New District Attorney General first woman to hold post in Shelby - WMC Action News 5 - Memphis, Tennessee

New District Attorney General first woman to hold post in Shelby Co.

By Ursula Madden - bio | email | Facebook

MEMPHIS, TN (WMC-TV) - She is still getting used to the name on her door, but Amy Weirich has been preparing for her newly-appointed position as the Shelby County District Attorney General in an arena where most attorneys fear to tread.

"I've been in the courtroom for 20 years," said Weirich.  "I've been trying cases and handling preliminary hearings, and doing arraignments, and post convictions, and all of the responsibilities that all of our trial attorneys perform every day.  I've been doing it."

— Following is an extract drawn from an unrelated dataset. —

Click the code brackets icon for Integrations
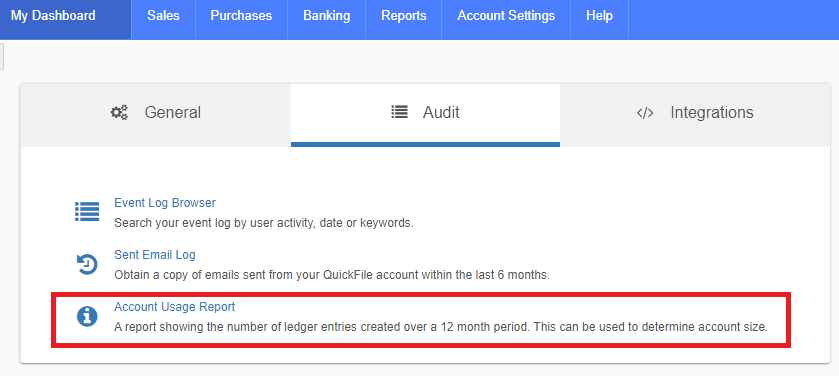tap(645, 113)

Weirich has been getting convictions for some of the county's most notorious criminals.

Weirich got a first degree murder conviction against Quinton Sanders in the death of Memphis Police officer Don Overton.  She prosecuted Leonard "Sonny" Young, who was sentenced to death for the murder of University of Memphis student Hillary Johnson.  She also prosecuted Noura Jackson in the savage death of her mother.

Weirich said away from the high-profile cases, there also comes the tough choice not to prosecute.

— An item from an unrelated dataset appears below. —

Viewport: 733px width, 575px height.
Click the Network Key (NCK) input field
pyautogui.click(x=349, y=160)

"Looking at a file and having to make the gut-wrenching decision that you've got to null prosecute this case," she said.  "That you don't have either the right person, or there are other problems with the case.  And as horrible as the facts may be, and as much as the victim is crying in your office you still have a job to do."

Right now there are only three female District Attorney Generals in Tennessee.  Weirich is the first woman to hold the post in Shelby County, but she said she is not concerned about gender.

"If you're a man or a woman, this job is a challenge," Weirich said.

Weirich said the more than 200 employees in the District Attorney's office can expect her to be "Weirich ready."

"I guess what that would mean is that, your case is ready," she said.  "You have of course interviewed all of your witnesses, you've made sure we have a case that needs to be tried to a jury.  You've gotten your evidence checked out of the property room. And you're ready to stand up and address a jury as a representative of the District Attorney Generals Office."

District Attorney Weirich said she will continue to try cases in front of a jury.  As the former head of the gang unit, she said she is deeply invested in some of the cases that are being prosecuted.

"I love this job, I love this office, and I'm very excited to be able to lead it," said Weirich.

Weirich said she will focus on domestic violence and drug crimes when she travels to Nashville to lobby state lawmakers.